Thermodynamic equilibrium does not require the temperature of the system to be absolute zero. Thermal or thermodynamic equilibrium only requires a uniform temperature where there is no more thermodynamic free energy to sustain processes and increase entropy.

 

[ding]

When a system reaches a uniform temperature, no more thermodynamic free energy exists to sustain processes the system is said to have reached thermal or thermodynamic equilibrium.

 

[ding]

When a system reaches thermal or thermodynamic equilibrium maximum entropy has been reached. The temperature for this to occur does not need to be absolute zero. It only needs to be uniform.

 

[edthecynic]

Thermodynamic equilibrium does not require the temperature of the system to be absolute zero. Thermal or thermodynamic equilibrium only requires a uniform temperature where there is no more thermodynamic free energy to sustain processes and increase entropy.

But it DOES requite a temperature where no more WORK can be done and THAT requires a temperature where all motion stops, and no such temperature is attainable in REALITY according to the TLoT!!!!

The same answer applies to your two other posts because in all three you simply dishonestly left out the part that comes after the word processes, that you slipped up and included earlier.

Thermal equilibrium only requires that temperature differences or other processes may no longer be exploited to perform work. This is when the universe reaches maximum entropy.

 

[ding]

Maximum entropy is reached when thermal equilibrium is reached.

 

[ding]

Thermal equilibrium does not require the temperature of the system to reach absolute zero.

 

[ding]

Thermal equilibrium is achieved when the system reaches a spatially uniform temperature.

 

[ding]

When thermal equilibrium is achieved no more work can be performed through thermodynamic processes as a temperature differential does not exist to drive those processes. From a thermodynamic standpoint the system has reached maximum entropy and disorder.

 

[Dan Stubbs]

ding,

Ding says motion has nothing to do with work and therefore the perpetual motion in the universe does not disprove his thermal equilibrium lie.

The second law of thermodynamics states that the entropy of an isolated system never decreases. Such systems spontaneously evolve towards thermodynamic equilibrium. A thermodynamic system in its own state of internal thermodynamic equilibrium has a spatially uniform temperature. The second law of thermodynamics states that every energy transfer increases the entropy of the universe due to the loss of usable energy. During energy transfer, some amount of energy is lost in the form of unusable heat energy. Because energy is lost in an unusable form, no energy transfer is completely efficient. The more energy that is lost by a system to its surroundings, the less ordered and more random the system is. Entropy is a measure of randomness and disorder; high entropy means high disorder and low energy. Thermal equilibrium only requires that temperature differences or other processes may no longer be exploited to perform work. This is when the universe reaches maximum entropy.

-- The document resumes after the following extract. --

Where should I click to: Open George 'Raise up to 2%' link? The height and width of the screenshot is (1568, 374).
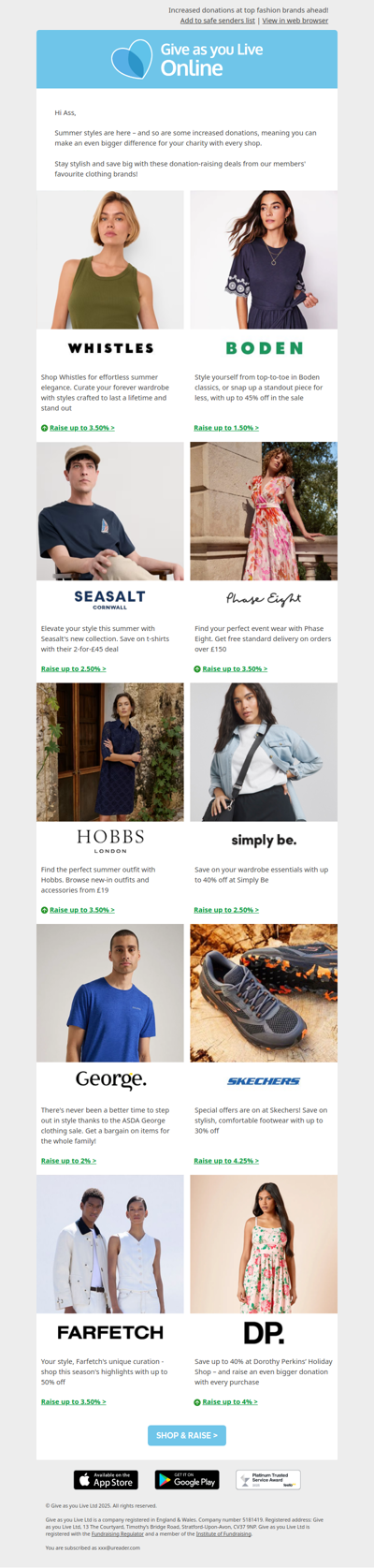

At what temperature does all motion stop?

Motion is not the measure. Thermodynamic equilibrium occurs when a spatially uniform temperature is achieved. Thermal equilibrium only requires that temperature differences or other processes may no longer be exploited to perform work. And since we are no where near this point, the universe has not existed forever. That's why everyone who understands cosmology accepts that the universe is approximately 14 billion years old.

Motion IS the result of work!!!!!
The only way energy can no longer be exploited to do work is when all motion stops.
work = force x distance

Just remember every action has a reaction.

 

[Dan Stubbs]

When thermal equilibrium is achieved no more work can be performed through thermodynamic processes as a temperature differential does not exist to drive those processes. From a thermodynamic standpoint the system has reached maximum entropy and disorder.

If you look at Newton Cradel and how it works, now if you replace those balls with say newtrons the whole system changes in a new type of theory.It becomes more of a thermalization of friction. If you take the thinking to a quantuin area I can only guess what will be found.